Wiersze z zestawu danych do wskazywania elementów na ekranie:
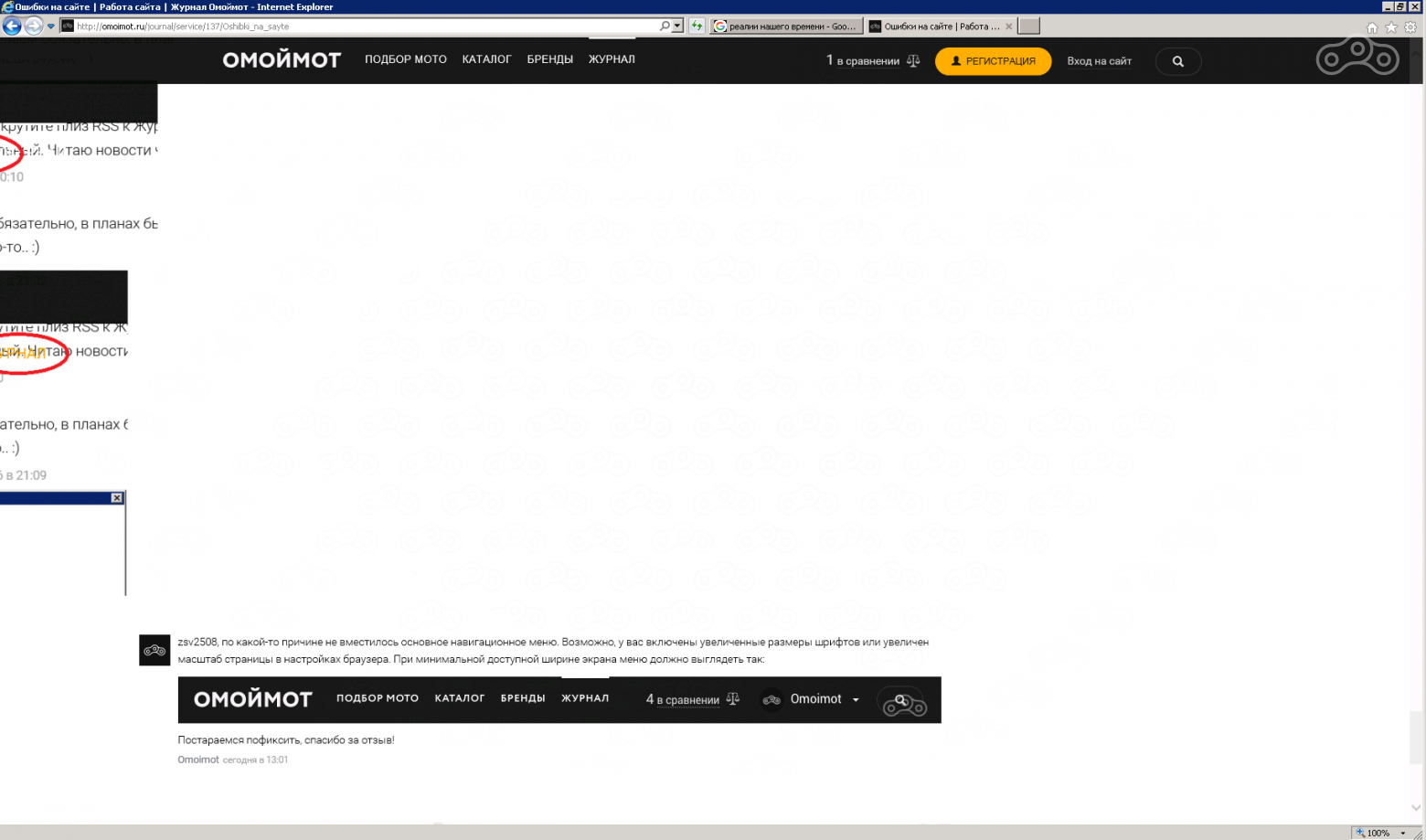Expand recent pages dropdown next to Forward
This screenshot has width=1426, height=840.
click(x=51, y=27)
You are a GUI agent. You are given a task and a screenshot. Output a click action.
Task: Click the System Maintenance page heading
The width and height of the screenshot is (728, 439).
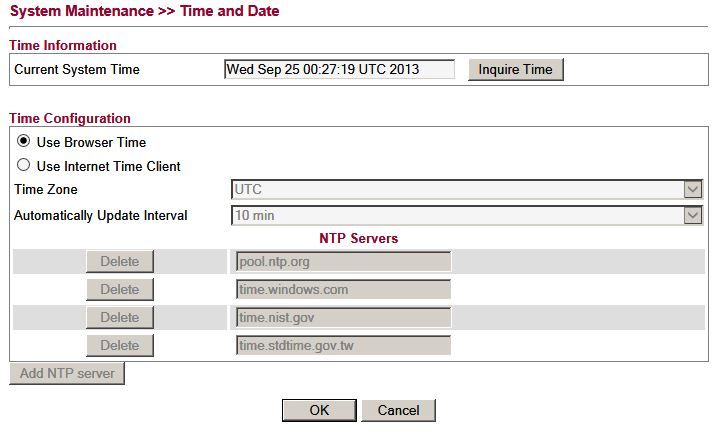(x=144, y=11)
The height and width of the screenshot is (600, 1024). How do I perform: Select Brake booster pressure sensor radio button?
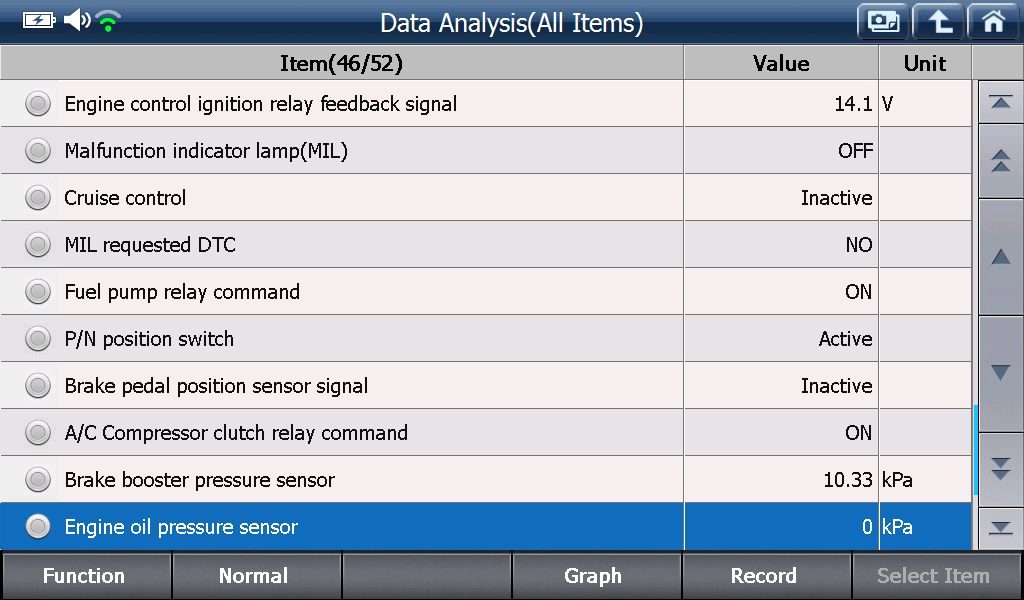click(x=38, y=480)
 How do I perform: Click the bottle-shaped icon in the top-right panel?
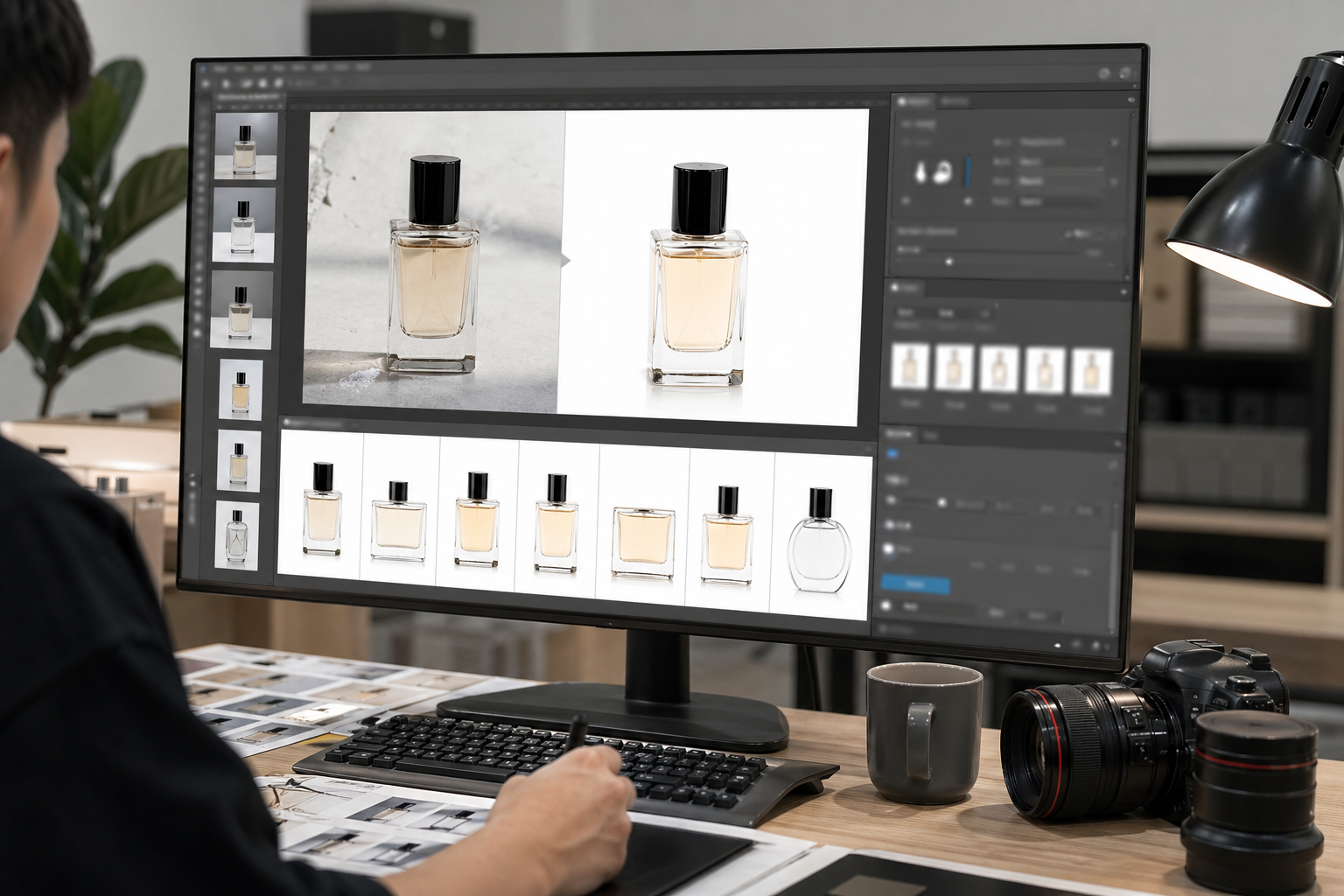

▶ _TREŚĆ ZADANIA_:
Zamień wiersze rekordów, zaczynając od wiersza zawierającego „You are a GUI” i kończąc na końcu rekordów, na listę JSON ciągów znaków, po jednym ciągu na każdy wiersz, z pominięciem pustych wierszy. Obrazy pomiń w odpowiedzi.

▶ _ODPOWIEDŹ DO ZADANIA_:
[
  "You are a GUI agent. You are given a task and a screenshot. Output a click action.",
  "Task: Click the System Maintenance page heading",
  "The width and height of the screenshot is (728, 439).",
  "(x=144, y=11)",
  "The height and width of the screenshot is (600, 1024). How do I perform: Select Brake booster pressure sensor radio button?",
  "click(x=38, y=480)",
  " How do I perform: Click the bottle-shaped icon in the top-right panel?"
]